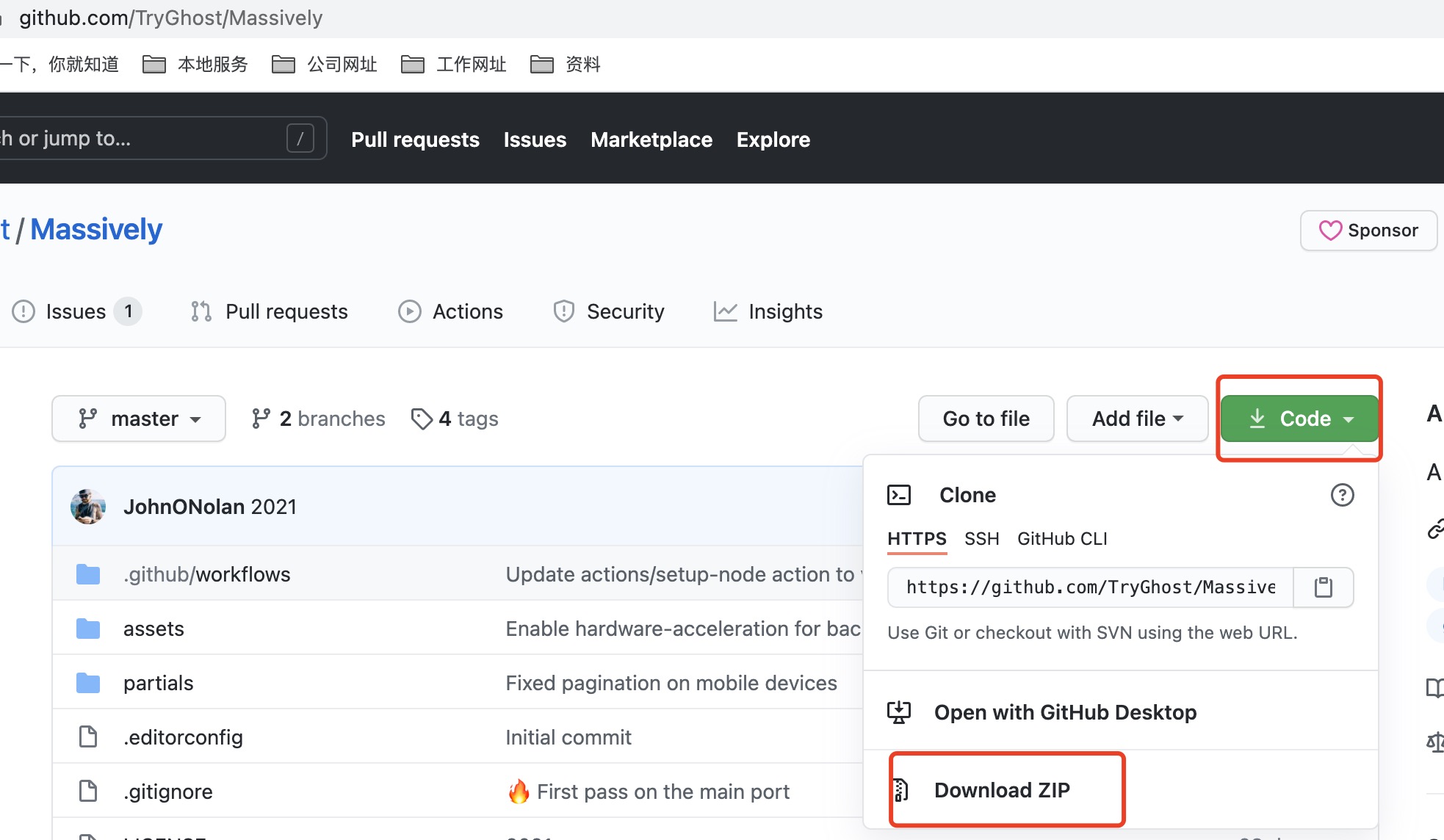Click JohnONolan's avatar

click(88, 506)
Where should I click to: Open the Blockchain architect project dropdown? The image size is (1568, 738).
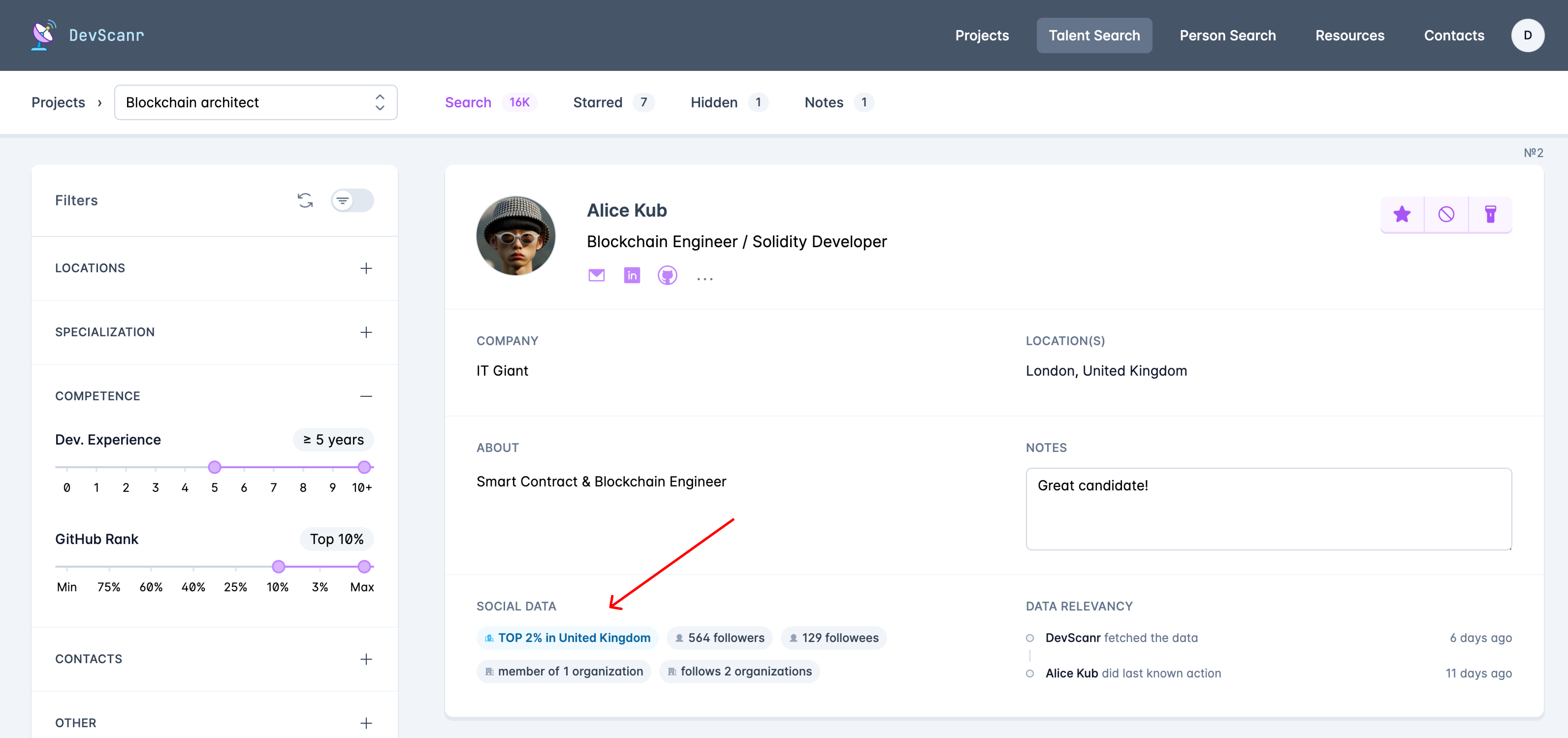tap(256, 102)
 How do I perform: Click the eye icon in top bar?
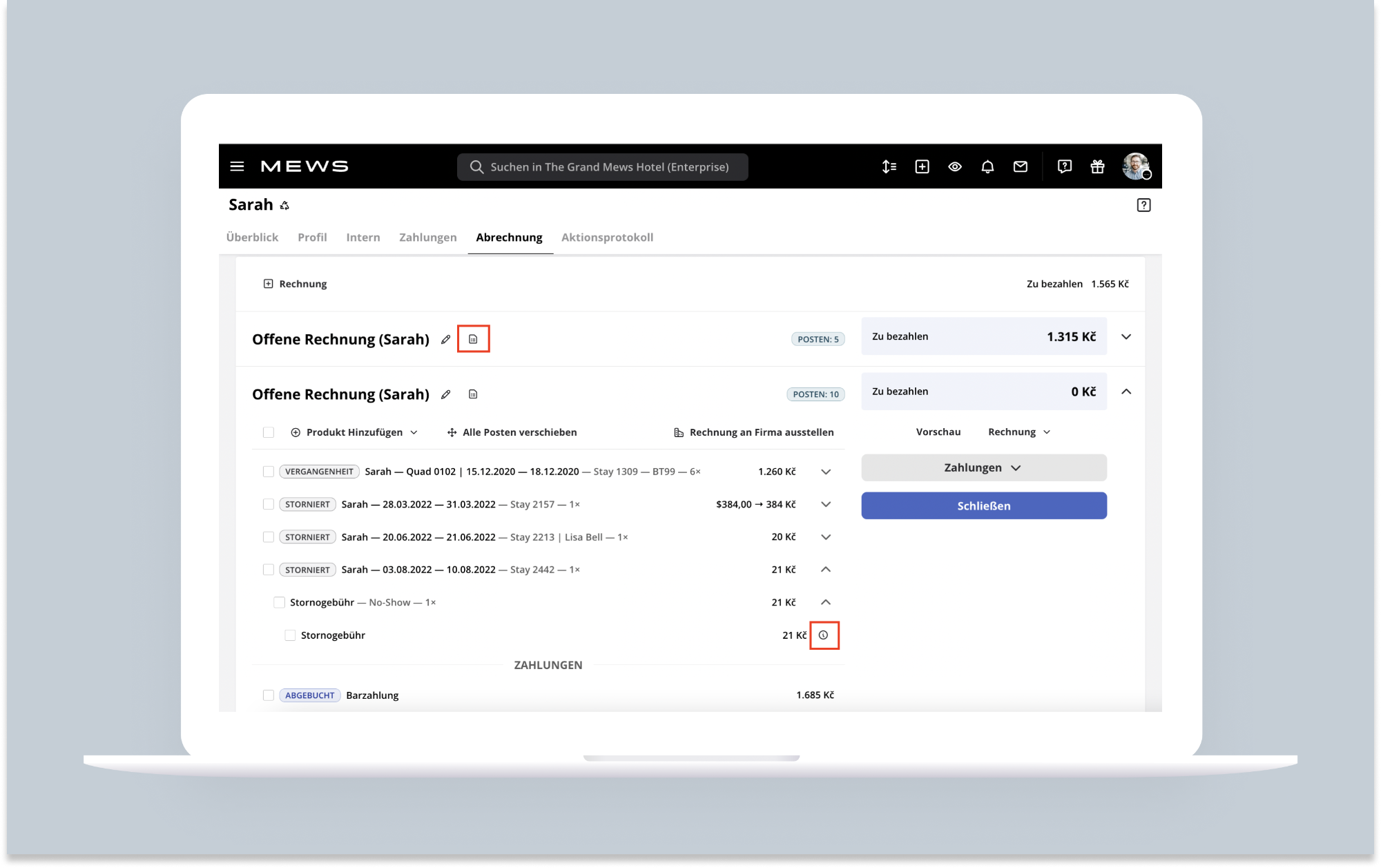[955, 166]

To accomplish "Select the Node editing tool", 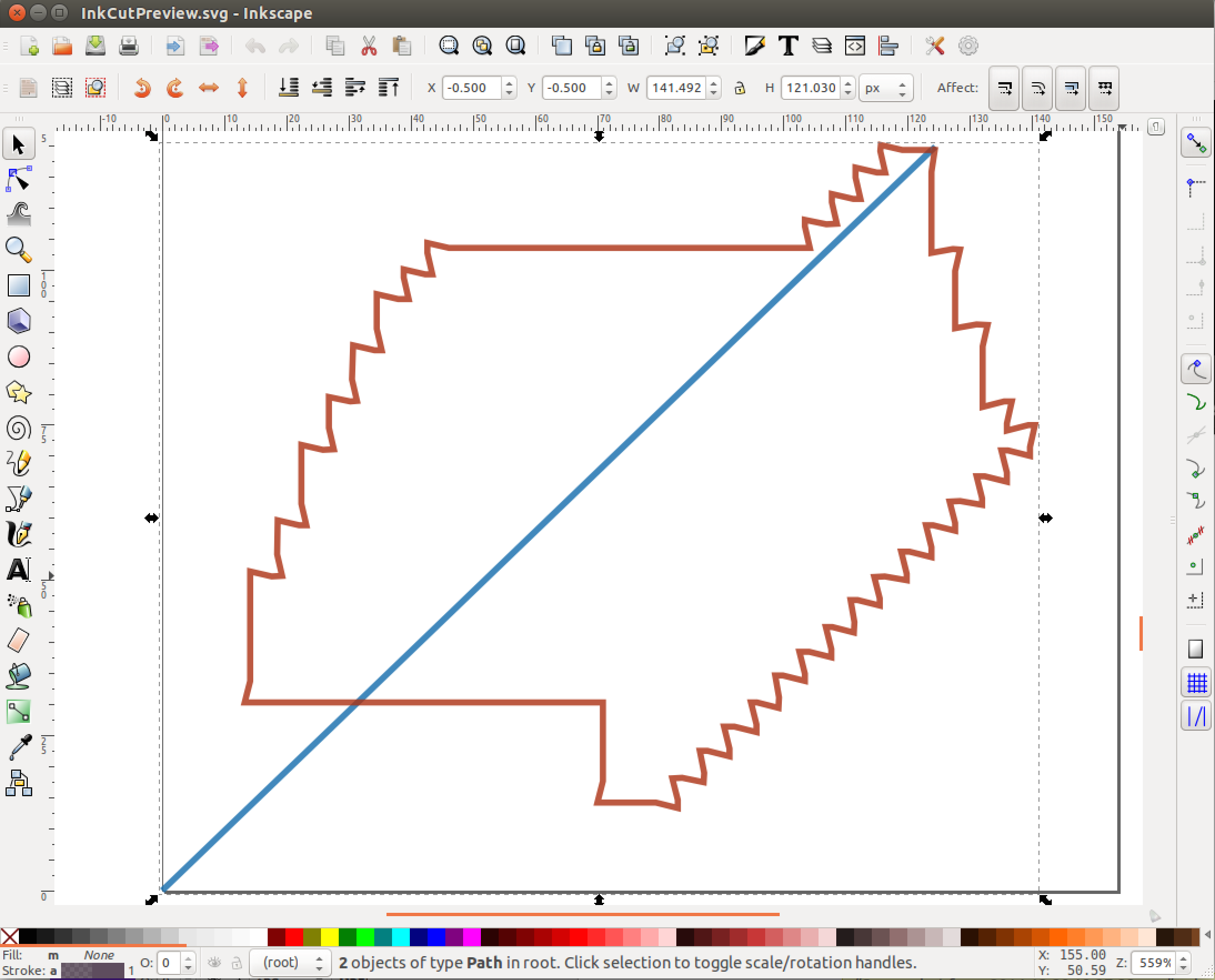I will (18, 179).
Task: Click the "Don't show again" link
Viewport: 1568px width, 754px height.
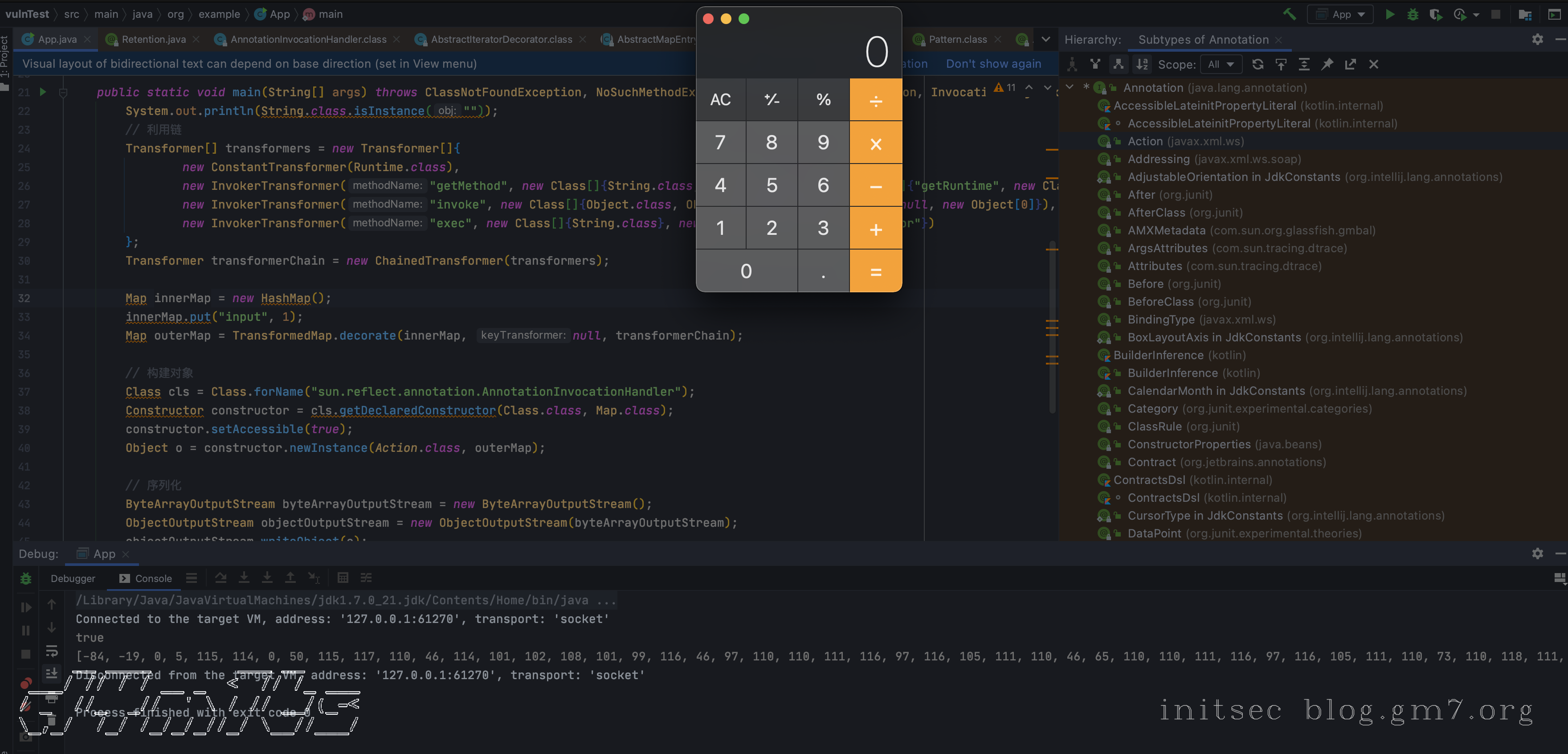Action: click(993, 63)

▶ [Exercise goal] Pictures stay out; reproduce exactly the lines from the one containing "Task: Click the" through the end of the data.

▶ [Response]
Task: Click the "Don't show again" link
Viewport: 1568px width, 754px height.
Action: click(993, 63)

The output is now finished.